Proteste ad Harlem per la morte di George Floyd, 30 maggio 2020 a New York
© David Dee Delgado
Le proteste sono continuate in tutto il mondo anche nei primi mesi del 2021. Migliaia di manifestanti — in molti casi guidati da donne— si sono riversati per le strade in Myanmar a seguito del colpo di stato militare avvenuto il 1° febbraio. Gli scontri sono diventati sempre più violenti e il 27 marzo è stato il giorno che ha registrato più morti, con 100 persone uccise dai militari, fra cui anche bambini. In Colombia, da quando sono cominciate le proteste il 28 aprile, 24 persone sono morte durante gli scontri contro la proposta di riforma fiscale, poi ritirata dal governo. In Turchia la CNN ha parlato delle donne che chiedono al presidente Recep Tayyip Erdoğan di riconsiderare il ritiro del Paese dalla Convenzione di Istanbul, che sostiene le vittime di violenza domestica.
Intanto, la profilazione etnica è più diffusa che mai e influisce seriamente sulla salute e sulla sicurezza dei cittadini Black, e ancor di più durante la pandemia. Se c’è una cosa che il 2020 ci ha insegnato — con la morte di Floyd, l’uccisione di Breonna Taylor e gli assurdi omicidi di 350 persone transgender in tutto il mondo — è che quando viene messa in atto la censura, sono le comunità emarginate quelle più a rischio.
Varsavia febbraio 2020: le donne riunite sotto il simbolo della città "la sirena" per cantare canzoni ribelli a sostegno della protesta contro il divieto totale di aborto in Polonia.
© Karolina Jonderko/Napo Images
Cosa fare per difendere i nostri diritti?
Dalla lunga marcia delle suffragette del 1908, a quella su Washington, nel 1963, quando Martin Luther King Jr aveva prounciato il suo appassionato discorso, quello che iniziava con I Have A Dream, la protesta ha sempre accelerato il cambiamento.
“Lavoro nel campo dei diritti civili, e ho visto cosa succede quando un governo li cancella”, dice Horn. “Porta a un potere eccessivo nelle mani dello Stato, e mette il bavaglio ai cittadini più coraggiosi e idealisti, quelli che si battono per la collettività. Non è certo questa la ricetta per una società vivace e giusta”.
Secondo CIVICUS Monitor, che studia e monitora lo stato della società civile e delle libertà essenziali, i diritti civili vengono sempre più limitati nel mondo, anno dopo anno. Nel 2020, lo studio ha concluso che il 43,4 % dei cittadini del mondo oggi vivono in Paesi in cui gli spazi di libera espressione vengono limitati.

Obiettivo del compito:
Continua il brano sulle proteste e sui diritti civili, riprendendo subito dopo la sua ultima frase.

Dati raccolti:
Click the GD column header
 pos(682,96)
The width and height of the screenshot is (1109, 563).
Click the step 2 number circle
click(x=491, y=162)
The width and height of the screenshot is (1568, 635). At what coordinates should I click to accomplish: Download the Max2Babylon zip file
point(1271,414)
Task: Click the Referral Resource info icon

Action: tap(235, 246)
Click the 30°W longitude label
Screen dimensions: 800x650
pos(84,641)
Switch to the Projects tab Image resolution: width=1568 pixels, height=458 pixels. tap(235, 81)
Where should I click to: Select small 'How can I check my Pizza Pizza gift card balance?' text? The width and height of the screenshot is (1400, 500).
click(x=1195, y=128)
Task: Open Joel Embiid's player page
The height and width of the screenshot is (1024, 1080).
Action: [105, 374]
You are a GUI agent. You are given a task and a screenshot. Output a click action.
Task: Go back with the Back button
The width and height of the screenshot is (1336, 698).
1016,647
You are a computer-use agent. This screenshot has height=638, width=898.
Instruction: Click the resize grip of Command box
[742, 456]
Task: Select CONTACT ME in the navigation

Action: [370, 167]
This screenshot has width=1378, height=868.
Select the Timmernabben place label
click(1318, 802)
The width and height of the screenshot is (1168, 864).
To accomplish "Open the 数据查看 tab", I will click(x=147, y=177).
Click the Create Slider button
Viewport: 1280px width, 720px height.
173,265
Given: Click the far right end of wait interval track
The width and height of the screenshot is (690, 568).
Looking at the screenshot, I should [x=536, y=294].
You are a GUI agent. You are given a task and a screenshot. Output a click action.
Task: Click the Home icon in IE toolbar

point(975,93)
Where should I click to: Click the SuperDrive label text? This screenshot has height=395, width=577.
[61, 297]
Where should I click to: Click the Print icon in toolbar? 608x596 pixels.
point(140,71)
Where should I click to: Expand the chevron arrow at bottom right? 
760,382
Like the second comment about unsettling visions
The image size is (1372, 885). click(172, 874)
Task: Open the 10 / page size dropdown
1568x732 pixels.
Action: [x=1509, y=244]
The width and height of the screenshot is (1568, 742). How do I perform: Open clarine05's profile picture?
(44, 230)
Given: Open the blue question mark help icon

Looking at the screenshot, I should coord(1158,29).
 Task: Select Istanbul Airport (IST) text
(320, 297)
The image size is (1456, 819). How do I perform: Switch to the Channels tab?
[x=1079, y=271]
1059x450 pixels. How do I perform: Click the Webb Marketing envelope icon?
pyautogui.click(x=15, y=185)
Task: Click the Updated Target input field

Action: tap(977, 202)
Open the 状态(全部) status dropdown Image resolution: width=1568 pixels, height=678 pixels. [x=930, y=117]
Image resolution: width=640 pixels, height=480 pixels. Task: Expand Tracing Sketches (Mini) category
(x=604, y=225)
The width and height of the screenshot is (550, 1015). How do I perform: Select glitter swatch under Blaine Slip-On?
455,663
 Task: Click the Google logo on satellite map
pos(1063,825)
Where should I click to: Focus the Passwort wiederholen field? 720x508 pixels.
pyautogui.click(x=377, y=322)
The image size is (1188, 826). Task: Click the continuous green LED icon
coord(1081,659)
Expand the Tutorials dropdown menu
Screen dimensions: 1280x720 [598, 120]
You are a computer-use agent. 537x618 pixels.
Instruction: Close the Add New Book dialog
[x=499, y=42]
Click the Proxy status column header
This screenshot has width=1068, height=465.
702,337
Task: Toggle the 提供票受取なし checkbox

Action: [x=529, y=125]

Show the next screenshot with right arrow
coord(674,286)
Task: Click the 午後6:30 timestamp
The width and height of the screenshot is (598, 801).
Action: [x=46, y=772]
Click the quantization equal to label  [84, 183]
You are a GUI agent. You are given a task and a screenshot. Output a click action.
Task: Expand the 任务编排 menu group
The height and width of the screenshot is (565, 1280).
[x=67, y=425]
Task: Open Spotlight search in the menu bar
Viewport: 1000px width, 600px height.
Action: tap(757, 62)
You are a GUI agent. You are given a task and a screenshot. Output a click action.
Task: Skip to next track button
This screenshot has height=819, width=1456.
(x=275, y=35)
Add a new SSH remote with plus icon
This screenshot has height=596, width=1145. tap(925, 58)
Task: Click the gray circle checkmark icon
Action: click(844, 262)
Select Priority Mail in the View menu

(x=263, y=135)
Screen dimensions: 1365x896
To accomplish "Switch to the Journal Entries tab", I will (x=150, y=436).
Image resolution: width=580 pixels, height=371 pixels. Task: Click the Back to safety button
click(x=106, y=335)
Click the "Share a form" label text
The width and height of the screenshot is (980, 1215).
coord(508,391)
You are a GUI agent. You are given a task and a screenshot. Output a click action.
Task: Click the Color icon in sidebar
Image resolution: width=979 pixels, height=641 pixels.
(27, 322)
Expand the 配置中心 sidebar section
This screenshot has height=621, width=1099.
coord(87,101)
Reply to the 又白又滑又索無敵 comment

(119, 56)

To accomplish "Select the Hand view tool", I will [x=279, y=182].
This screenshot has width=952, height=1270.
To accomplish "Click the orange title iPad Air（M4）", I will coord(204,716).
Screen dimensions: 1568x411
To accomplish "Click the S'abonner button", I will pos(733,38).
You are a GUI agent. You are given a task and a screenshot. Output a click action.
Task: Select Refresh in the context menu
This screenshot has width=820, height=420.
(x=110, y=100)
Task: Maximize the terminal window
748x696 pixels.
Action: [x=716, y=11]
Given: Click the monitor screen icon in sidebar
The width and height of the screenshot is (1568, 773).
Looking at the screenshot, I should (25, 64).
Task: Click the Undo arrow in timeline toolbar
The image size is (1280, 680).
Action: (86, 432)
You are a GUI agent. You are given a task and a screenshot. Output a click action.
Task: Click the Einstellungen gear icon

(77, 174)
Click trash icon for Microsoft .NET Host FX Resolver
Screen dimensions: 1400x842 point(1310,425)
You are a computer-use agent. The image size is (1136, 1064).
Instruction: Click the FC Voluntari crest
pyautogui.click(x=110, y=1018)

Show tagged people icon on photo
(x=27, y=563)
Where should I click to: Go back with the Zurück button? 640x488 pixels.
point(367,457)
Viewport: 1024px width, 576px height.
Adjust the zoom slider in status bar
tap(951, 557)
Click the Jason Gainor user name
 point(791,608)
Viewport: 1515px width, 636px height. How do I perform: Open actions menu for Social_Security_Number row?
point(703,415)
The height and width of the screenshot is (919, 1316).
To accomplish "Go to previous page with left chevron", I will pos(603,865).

Risposta al problema:
Come possiamo garantire, quindi, che i nostri diritti non vengano calpestati? In poche parole, dobbiamo continuare a far più rumore possibile. Aderire a organizzazioni che si occupano di sostenere i più vulnerabili è un buon inizio.
Un gruppo di madri protesta contro la brutalità della polizia in solidarietà con i giovani durante la battaglia #EndSARS a Lagos in Nigeria, ottobre 2020.
© Adeyinka Yusuf / Alamy Stock Photo
Sono i giovani spesso in prima linea quando si scende in piazza a protestare, quindi creare una piattaforma per far sentire la nostra voce è fondamentale. “Le leggi sono il riflesso di quello che il partito al potere pensa di questo momento storico”, continua Horn. “La protesta di piazza è spesso guidata dai giovani, e da persone che vengono discriminate e che si battono per i propri diritti perché, altrimenti, nessuno lo farà mai. Rendere illegale la protesta non fa che incanalare sempre più emarginati e giovani nel sistema giudiziario e rafforzare le disuguaglianze sociali”.
“In questo momento l’opposizione più forte alla proposta di legge del Ministro dell’interno britannico viene dalle attiviste femministe”, spiega Horn, che cita gruppi come Sisters Uncut. “È importante vedere che c’è solidarietà da parte di tutto lo spettro delle community che usano la piazza per la protesta politica: sindacati, organizzazioni studentesche, movimenti sociali”.